(500b) Whole Organ 3D Microenvironment As a Regulatory Cue for Pancreatic Differentiation of Embryonic Stem Cells

Introduction: Type I Diabetes affects over 1 million people in the United States. While islet transplantation has proved to be a promising therapeutic strategy, it is still hindered by lack of donor tissue. Embryonic stem cells (ESCs) have emerged as an alternative cell source owing to its virtually unlimited replicative capacity and the potential to differentiate into a variety of cell types, including islet-cells.  However, ESC derived islet-cells are currently limited in their yield and functionality. Current differentiation strategies primarily involve various growth factor/ inducer/ repressor concoctions with less emphasis on the substrate. Governed by the understanding that the extracellular matrix (ECM) proteins and architecture significantly influences specific cellular behaviors, we hypothesize that organ specific ECM microenvironment plays an important role in organogenesis. In this project we are testing our hypothesis by inducing pancreatic differentiation of hESCs in 3 different whole organ derived ECM scaffold: native organ – pancreas; alternate endoderm derived organ – liver; mesoderm derived organ – heart.

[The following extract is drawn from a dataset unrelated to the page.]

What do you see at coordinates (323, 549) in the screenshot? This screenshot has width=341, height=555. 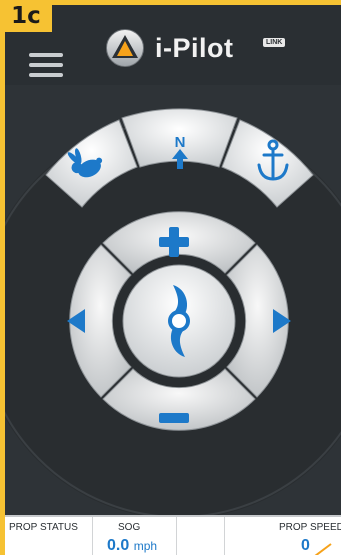 I see `prop-speed-gauge-icon` at bounding box center [323, 549].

Materials and Method: Cadaveric pancreata, livers and hearts were isolated from adult mice (n=8) and mounted on a perfusion apparatus. Ionic detergent, 0.1% SDS was perfused until tissues were translucent and white in color (2 hours). Cell nuclei post-decellularization was quantified via DAPI staining and PicoGreen DNA assay. Immunofluorescence and histology were done to characterize the retention of the extracellular matrix (ECM) protein before and after decellularization. Ultrastructure and the macroscopic three-dimensional architecture of organ-derived ECM scaffolds were characterized using electron microscopy. To examine cell-matrix interaction, whole organ decellularized pancreas, liver or heart were seeded with hESC-derived endodermal cells (3x10⁶ cells) and cultured in pancreatic differentiation medium with growth factors induction. Recell constructs (n=3) were then mounted on a perfusion apparatus to allow dynamic culture for 4 days and 12 days. Whole organ recell constructs were analyzed using immunohistochemistry, TUNEL, and qRT-PCR.

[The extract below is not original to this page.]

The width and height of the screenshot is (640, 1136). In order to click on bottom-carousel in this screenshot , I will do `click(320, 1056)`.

Results and Discussion: Perfusion decellularization with 0.1% SDS resulted in complete decellularization of pancreas, liver and heart. DAPI staining and DNA quantification confirmed the removal of cells and residual DNA. Microstructure and major ECM components such as collagen I, collagen IV, fibronectin and laminin were preserved. In all the repopulated whole organ constructs, hESC derived DE cells were found engrafted - evidenced by positive hNuclei staining from IHC. Low apoptotic cells were detected (<10% TUNEL positive) in all three repopulated constructs. qRT-PCR of hESC differentiated on pancreatic matrix showed 52.7±10.8 fold increase in PDX1, pancreatic gene expression, and 92.7±12.7 fold increase in insulin gene expression compared to Matrigel (Fig. 1). Cells found engrafted in the pancreatic matrix were positive for PDX1 and C-peptide from immunostaining - confirming the differentiation of engrafted hESC into insulin-expressing cells. Compared to pancreatic matrix, qPCR of recellularized liver and heart construct gave lower expression of pancreatic gene expression. Immunostaining results were consistent with qPCR result – with low PDX-1 and C-peptide expression found in liver and heart recell constructs.

Conclusions: Perfusion-decellularization of cadaveric pancreas, liver and heart efficiently removes cells while retaining ECM protein and microstructure. Tissue-specific three-dimensional spatial organization and ECM composition drives cell fate differently with pancreatic matrix being the preferred ECM substrate for pancreatic differentiation. Further proteomic studies are underway to establish comprehensive and mechanistic differences between the ECM composition of endoderm organs (pancreas and liver) and mesoderm organs (heart) to better understand the cell-matrix interactions that contributed to the specific differentiation of hESC.